MYTH #2: It’s all about speed

While one of the benefits of adopting agile methods and techniques is the possibility of increasing the velocity of development, this is not always true, especially in the beginning. In some cases, using agile can make the project cycle longer as teams learn about the limits and obstacles they didn’t know before. 

However, it is essential to note that agile techniques can help teams resolve these issues in real-time and avoid costly re-dos. So, contrary to popular belief, agile isn’t all about speed. Instead, it is a tool to help the team flex with unforeseen changes and disruptions more quickly.

MYTH #3: It’s a free-for-all and requires no planning

Agile promotes fluid as opposed to static planning. As such, it requires teams to meet about upcoming priorities and reflect on the development of the projects so far. Depending on your team’s combination of agile methods, you’ll have to create a consistent cadence of meetings, retros, and sprints that help your team review, learn and share their successes (and failures).

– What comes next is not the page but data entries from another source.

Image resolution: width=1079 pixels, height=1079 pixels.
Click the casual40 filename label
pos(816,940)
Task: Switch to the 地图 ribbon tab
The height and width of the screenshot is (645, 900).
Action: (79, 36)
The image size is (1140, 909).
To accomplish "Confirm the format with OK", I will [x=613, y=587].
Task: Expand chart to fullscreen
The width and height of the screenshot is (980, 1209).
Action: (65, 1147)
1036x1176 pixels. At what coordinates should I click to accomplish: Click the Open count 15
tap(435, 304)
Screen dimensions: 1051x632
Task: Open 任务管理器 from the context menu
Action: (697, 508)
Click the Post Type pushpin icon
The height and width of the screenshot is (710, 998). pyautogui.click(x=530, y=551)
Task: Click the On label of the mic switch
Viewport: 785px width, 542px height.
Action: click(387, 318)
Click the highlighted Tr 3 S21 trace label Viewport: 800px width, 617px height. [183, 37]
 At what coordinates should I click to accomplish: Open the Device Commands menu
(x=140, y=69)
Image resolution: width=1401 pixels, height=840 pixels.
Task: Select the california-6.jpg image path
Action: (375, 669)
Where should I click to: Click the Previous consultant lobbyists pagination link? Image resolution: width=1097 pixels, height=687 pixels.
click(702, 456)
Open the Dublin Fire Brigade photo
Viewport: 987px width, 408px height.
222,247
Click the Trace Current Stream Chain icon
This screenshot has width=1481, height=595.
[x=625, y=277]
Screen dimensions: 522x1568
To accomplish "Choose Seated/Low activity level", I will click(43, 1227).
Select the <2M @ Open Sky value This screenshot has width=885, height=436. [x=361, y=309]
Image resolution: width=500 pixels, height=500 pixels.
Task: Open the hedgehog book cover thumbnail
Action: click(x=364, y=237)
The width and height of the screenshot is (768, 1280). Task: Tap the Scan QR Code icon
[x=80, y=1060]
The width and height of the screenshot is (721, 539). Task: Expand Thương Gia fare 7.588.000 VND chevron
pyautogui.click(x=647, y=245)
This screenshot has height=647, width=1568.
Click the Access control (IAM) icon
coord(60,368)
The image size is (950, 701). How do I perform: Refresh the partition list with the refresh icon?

MYTH #4: There’s only one way to approach agile

There is no ideal way of doing agile, and it isn’t a set framework or methodology on its own. Instead, there are multiple ways of approaching and adopting agile into your organization. The flexibility and nimbleness of building an agile-based framework that works for your team was the intention of the Agile Manifesto. They appropriated the word “agile” to reflect the nimbleness of working on software and applications.

As mentioned earlier, it will take some time to get to know what methods, techniques, and policies work within your context.

We’ve rounded up a few resources to check out if you’re just getting started with learning about agile. First, we recommend getting familiar with agile’s general principles and ideology through books and literature. As for the technical and practical application of agile, you will want to check out training led by actual agile practitioners and seek out a local agile community.


Agile for Non-Software Teams: A Practical Guide for Your Journey by Gil Broza

Gil Broza is a recognized and published thought leader in translating agile concepts, principles and techniques from theory to practice. 

In this book, he guides readers through the consideration stages of adopting agile to help leaders guide their teams through the rough few months of agile transformation. It also includes case studies of non-software groups and organizations that failed-then-succeeded to adopt an agile mindset.

Doing Agile Right: Transformation without Chaos by Darrell Rigby, Sarah Elk, Steve Berez

The book’s authors emphasized how leaders and organizations can miss the mark on agile. As a result, agile gets a bad internal reputation, and teams are stuck in a loop of bureaucracy and struggling to keep up with the times.

In this book, the authors explain how leaders can better prepare and manage agile transformations that result in reaping their full benefits. In addition, they give practical advice on how to get started, scale, and sustain the results of agile success.

Get Started with Agile Transformation

Thinking about how to implement agile successfully can be overwhelming: putting together a pilot team, allocating resources, and identifying the right combination of measures of success. The good news is that you don’t have to take the first step alone. You can look within your organization for a colleague with some experience in agile to better understand its benefits and how to get started. Alternatively, you can consult with an external agile transformation coach who can help lay out the groundwork for you and determine what’s essential for your business strategy.

More importantly, remember that any type of transformation requires time and experimentation. It’s highly unlikely that the entire organization will buy into it right away or that you’ll see the fruits of your labour immediately – it will take a couple of tries and a few months, and that’s OK.